Collected data:
+--

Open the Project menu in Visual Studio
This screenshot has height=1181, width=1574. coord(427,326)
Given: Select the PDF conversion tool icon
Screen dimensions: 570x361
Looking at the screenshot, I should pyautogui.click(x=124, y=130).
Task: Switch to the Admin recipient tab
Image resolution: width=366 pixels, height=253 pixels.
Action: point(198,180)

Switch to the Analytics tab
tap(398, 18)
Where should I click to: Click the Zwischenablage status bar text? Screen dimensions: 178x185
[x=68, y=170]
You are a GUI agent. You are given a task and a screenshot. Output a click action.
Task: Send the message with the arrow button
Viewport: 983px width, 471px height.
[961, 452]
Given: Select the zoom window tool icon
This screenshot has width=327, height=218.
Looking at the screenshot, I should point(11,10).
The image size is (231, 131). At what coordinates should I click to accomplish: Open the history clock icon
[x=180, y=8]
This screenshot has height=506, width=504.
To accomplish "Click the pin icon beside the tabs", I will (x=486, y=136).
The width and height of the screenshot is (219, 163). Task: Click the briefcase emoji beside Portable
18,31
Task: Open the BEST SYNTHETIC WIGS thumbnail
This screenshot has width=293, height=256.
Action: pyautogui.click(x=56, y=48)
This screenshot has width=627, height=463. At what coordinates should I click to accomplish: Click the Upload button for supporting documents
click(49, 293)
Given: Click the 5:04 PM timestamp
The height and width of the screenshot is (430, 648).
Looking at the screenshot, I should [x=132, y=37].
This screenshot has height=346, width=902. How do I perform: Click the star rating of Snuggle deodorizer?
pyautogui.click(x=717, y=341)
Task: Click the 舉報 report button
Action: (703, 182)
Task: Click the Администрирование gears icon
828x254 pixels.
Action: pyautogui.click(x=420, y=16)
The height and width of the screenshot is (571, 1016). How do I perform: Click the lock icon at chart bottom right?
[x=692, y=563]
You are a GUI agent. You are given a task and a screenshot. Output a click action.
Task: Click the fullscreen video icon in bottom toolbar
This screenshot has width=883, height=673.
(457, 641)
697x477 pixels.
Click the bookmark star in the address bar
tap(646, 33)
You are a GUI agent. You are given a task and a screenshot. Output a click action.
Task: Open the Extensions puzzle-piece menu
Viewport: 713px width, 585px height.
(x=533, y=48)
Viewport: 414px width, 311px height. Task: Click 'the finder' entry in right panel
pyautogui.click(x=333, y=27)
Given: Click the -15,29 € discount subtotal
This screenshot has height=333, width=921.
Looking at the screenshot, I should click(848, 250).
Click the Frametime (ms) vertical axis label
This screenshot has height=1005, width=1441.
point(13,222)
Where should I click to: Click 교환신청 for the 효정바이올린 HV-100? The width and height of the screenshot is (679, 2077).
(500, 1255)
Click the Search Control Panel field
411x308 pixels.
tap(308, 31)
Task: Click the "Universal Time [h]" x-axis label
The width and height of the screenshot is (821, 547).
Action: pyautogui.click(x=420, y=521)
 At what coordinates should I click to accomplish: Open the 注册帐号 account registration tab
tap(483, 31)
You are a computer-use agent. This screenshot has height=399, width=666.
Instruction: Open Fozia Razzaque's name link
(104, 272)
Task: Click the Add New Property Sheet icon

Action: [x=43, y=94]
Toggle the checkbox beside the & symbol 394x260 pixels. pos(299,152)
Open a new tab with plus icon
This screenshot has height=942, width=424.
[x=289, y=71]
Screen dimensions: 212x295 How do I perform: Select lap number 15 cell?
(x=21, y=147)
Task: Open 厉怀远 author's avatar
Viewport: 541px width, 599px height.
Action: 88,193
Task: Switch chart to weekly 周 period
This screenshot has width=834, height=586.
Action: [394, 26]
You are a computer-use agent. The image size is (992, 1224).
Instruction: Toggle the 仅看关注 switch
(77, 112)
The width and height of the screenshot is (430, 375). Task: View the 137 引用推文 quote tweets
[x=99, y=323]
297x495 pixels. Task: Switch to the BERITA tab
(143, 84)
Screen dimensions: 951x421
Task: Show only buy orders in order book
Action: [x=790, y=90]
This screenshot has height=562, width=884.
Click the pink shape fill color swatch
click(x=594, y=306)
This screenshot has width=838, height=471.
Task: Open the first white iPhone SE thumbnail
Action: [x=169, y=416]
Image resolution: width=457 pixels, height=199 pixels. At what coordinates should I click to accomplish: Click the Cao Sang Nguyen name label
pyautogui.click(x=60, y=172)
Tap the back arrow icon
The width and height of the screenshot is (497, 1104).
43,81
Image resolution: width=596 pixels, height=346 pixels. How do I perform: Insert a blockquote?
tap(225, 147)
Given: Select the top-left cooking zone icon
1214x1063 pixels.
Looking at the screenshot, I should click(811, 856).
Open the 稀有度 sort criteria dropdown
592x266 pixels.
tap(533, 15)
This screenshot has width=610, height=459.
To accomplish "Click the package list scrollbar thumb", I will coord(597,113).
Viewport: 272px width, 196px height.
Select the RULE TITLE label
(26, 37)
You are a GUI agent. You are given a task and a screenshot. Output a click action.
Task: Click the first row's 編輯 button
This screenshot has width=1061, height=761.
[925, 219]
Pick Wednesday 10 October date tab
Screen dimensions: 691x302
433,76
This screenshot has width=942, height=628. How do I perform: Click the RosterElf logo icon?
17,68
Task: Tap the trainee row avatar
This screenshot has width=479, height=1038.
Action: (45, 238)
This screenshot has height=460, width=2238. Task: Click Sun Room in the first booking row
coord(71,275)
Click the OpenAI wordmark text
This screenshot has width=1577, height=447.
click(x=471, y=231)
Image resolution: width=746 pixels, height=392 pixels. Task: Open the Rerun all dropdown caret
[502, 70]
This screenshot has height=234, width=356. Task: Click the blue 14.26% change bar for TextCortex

+--

WHAT YOU WILL DO: Go through the records above and copy each line where "with" is found.

FINISHED EXERCISE:
Task: Send the message with the arrow button
Open a new tab with plus icon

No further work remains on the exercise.